Hi everyone and welcome back to my nightmare. Actually this time it's a dream come true. Last week I had discovered the Tormach Rapid turn and thought that's a great idea and not as pricey as the other guy running the Servo setup with brake, etc. So I decided to check Ebay and low and behold there was a used Rapid turn with all the goodies for a good price. Bought it on the spot. Now how do I hook this up to my CNC running Mach 3 when all the warnings from Tormach say that it can only run on there magic software and it's made only for the 770 and 1100. Well I called B.S. on that. So here we go.
I started by running a dual VFD setup that I can control manually. This way you have the best of both worlds. By running both the Main spindle and Rapid turn spindle now you can do precision grinding and other things I have not thought of yet. I also installed a switch so I flip flop between the Main spindle RPM and the Rapid turn RPM in Mach 3. The Index seems very solid, I can't wait to cut threads.

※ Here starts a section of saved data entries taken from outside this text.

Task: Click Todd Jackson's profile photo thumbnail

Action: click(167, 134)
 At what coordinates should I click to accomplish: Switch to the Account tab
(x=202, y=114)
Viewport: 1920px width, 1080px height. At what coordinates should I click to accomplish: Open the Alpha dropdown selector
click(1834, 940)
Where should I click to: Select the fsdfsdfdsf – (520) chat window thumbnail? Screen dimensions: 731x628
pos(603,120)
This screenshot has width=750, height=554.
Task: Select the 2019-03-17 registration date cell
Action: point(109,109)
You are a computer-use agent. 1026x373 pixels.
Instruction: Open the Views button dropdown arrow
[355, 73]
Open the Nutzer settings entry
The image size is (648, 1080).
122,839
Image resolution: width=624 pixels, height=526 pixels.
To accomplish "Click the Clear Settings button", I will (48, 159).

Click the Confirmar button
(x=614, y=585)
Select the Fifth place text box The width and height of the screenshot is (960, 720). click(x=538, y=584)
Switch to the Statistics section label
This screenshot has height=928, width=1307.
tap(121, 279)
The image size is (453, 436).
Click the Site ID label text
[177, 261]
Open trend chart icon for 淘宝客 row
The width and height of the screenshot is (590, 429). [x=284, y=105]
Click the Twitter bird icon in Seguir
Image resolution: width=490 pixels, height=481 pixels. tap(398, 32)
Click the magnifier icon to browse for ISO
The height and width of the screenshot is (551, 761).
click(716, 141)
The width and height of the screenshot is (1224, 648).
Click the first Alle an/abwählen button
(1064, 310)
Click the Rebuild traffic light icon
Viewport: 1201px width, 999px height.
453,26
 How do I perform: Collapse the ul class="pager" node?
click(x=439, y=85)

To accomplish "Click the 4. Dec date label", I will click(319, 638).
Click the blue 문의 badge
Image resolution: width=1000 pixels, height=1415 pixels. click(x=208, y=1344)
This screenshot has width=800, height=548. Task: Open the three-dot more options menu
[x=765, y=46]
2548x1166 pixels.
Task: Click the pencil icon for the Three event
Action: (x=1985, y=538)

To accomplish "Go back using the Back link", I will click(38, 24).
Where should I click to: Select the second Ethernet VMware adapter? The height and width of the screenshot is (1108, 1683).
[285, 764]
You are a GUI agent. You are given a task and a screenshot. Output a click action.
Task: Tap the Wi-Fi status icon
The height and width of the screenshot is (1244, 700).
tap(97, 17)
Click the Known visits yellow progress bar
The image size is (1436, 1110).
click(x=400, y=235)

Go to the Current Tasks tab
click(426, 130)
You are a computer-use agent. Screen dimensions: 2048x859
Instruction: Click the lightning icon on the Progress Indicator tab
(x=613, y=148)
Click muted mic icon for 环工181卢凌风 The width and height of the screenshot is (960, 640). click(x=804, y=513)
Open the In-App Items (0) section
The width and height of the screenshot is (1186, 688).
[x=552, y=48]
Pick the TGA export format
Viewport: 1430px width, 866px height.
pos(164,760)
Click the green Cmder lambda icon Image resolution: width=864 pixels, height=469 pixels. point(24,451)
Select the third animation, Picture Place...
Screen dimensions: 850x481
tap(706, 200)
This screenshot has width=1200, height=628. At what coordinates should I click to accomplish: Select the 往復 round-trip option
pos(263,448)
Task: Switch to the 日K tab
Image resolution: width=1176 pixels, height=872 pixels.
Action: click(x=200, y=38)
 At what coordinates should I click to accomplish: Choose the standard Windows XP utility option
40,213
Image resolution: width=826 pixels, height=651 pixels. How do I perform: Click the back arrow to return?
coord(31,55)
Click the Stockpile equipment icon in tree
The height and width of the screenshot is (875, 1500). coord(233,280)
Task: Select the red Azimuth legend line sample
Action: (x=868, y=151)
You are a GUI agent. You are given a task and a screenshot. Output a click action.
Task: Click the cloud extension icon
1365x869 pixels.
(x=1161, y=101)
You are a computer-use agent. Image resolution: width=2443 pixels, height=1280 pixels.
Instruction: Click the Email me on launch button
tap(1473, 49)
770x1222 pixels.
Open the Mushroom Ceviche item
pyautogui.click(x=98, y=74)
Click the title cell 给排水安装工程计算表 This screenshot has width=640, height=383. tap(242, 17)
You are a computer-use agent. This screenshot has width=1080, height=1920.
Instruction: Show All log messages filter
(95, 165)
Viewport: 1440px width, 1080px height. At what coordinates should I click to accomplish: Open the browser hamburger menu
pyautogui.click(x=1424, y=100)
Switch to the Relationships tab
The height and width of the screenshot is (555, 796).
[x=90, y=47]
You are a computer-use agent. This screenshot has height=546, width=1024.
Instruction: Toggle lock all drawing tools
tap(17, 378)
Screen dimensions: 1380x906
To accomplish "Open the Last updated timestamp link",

Next I installed a 900 in.oz. stepper on the other side directly across from their 3 phase motor using an almost exact copy of there motor mount bracket except for making it fit my stepper, that way all you have to do is swap the belt to the stepper pulley. Easy Peasy. It's a safety thing too, you don't ever want to drive the opposite motor when your working. I used their motor belt pulley on the stepper but had to make a thin tube as the nema 32 stepper has a .500 shaft and the Rapid turn motor shaft was about a .556. No big deal, bore a piece of aluminum tube then cut down to size sneaking up on it, I wanted it perfect.
So that worked great. I did have to replace their junk set screw as it strips right out because it's so soft. I counter drilled the set screw hole and used a 10-32 allen bolt and it worked perfect. It went through the larger pulley as I would not use that pulley for the 4th axis anyway. It's about a 3.5 to 1 ratio so the braking action of the stepper should be fine. I tried it and I could not turn the 4" chuck by hand, it was solid. I could not even get the belt to slip.
So of coarse using a multi grooved belt is suppose to be a huge no no when indexing and I would agree if I was making huge cuts and pushing every limit. For what I'm doing and about 90% of the home machinists I don't think it's a big issue. Scrolling, cutting splines, rotary engraving, making flats etc. I don't see any issue doing these.
The biggest issue I ran into really was just getting the Proximity sensor to work. So I put in a picture of that too. Pulled my hair out until I tried the 1.5K resister across the power and signal. Works like a charm. The drawing is the stock Tormach cable with the end cut off.
OK, The picture with the cutter and splined shaft was a setup picture. Just trying to show what could be possible. I did this splining actually on another 4th axis of mine on this machine with no brake just index with the nema 32
stepper. Actually same stepper, I robbed it for this.
Next step is figuring out a gang tooling setup, that should be fun.
Anyway I hope this helped some people out with running a Rapid turn on a non Tormach. I may put it on my Skyfire VMC2 when it arrives.
The nice thing about the Charter Oaks mill is the bed is long enough to just leave the Rapid Turn on there, still plenty of room for other projects.